__DOCUMENT SOURCE__

Un légionnaire et une chanteuse de cabaret. Le désert. Le désir. L’érotisme tendu de Sternberg. Sublime.
Sans doute était-il bien inspiré, celui (ou celle) qui fut chargé de trouver le titre français de Morocco, troisième film de Josef von Sternberg et deuxième collaboration avec Marlene Dietrich après L’Ange bleu, tous deux sortis en 1930. Cœurs brûlés. Titre moins placide que l’original mais qui rend compte de la texture du film, renvoie au désert du Sahara où tout se dénoue, à cette ville, Mogador, où se retrouve ceux qui veulent tout oublier à commencer par eux-mêmes. Il y a Tom Brown (Gary Cooper), légionnaire qui fait l’amour et la guerre. Il croise la route d’Amy Jolly (Dietrich), chanteuse de cabaret qui se déguise en homme, embrasse des femmes, distribue fleurs et pommes à son public. Cooper croque dans la pomme, et avec ça Dietrich n’a pas oublié de lui glisser dans la main la clé de son petit appartement.

__JEU DE DONNÉES__
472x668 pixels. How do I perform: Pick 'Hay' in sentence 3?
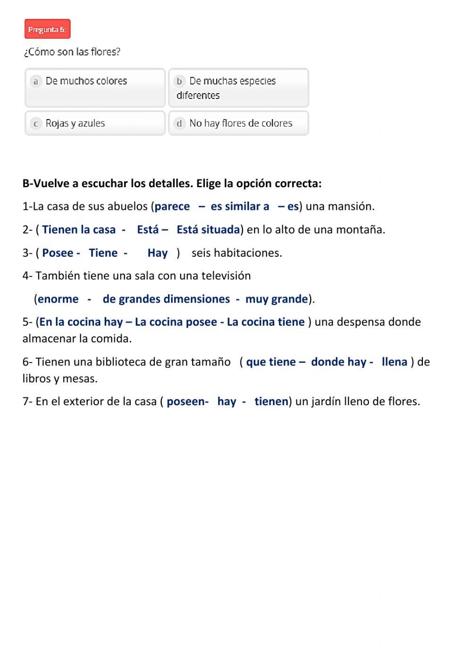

__CONSIGNE__
Recopiez à l'identique le passage du document source situé entre « Sans doute était-il » et « son petit appartement. », bornes incluses.

__CORRIGÉ__
Sans doute était-il bien inspiré, celui (ou celle) qui fut chargé de trouver le titre français de Morocco, troisième film de Josef von Sternberg et deuxième collaboration avec Marlene Dietrich après L’Ange bleu, tous deux sortis en 1930. Cœurs brûlés. Titre moins placide que l’original mais qui rend compte de la texture du film, renvoie au désert du Sahara où tout se dénoue, à cette ville, Mogador, où se retrouve ceux qui veulent tout oublier à commencer par eux-mêmes. Il y a Tom Brown (Gary Cooper), légionnaire qui fait l’amour et la guerre. Il croise la route d’Amy Jolly (Dietrich), chanteuse de cabaret qui se déguise en homme, embrasse des femmes, distribue fleurs et pommes à son public. Cooper croque dans la pomme, et avec ça Dietrich n’a pas oublié de lui glisser dans la main la clé de son petit appartement.